#### YOUR OBJECTIVE:
Copy each entry as written.

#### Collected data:
★ ★ ★ ★
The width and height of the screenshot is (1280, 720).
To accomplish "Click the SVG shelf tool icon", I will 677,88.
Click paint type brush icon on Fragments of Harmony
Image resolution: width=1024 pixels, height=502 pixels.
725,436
★ ★ ★ ★
#### RESULT:
The width and height of the screenshot is (1280, 720).
To accomplish "Click the SVG shelf tool icon", I will 677,88.
Click paint type brush icon on Fragments of Harmony
Image resolution: width=1024 pixels, height=502 pixels.
725,436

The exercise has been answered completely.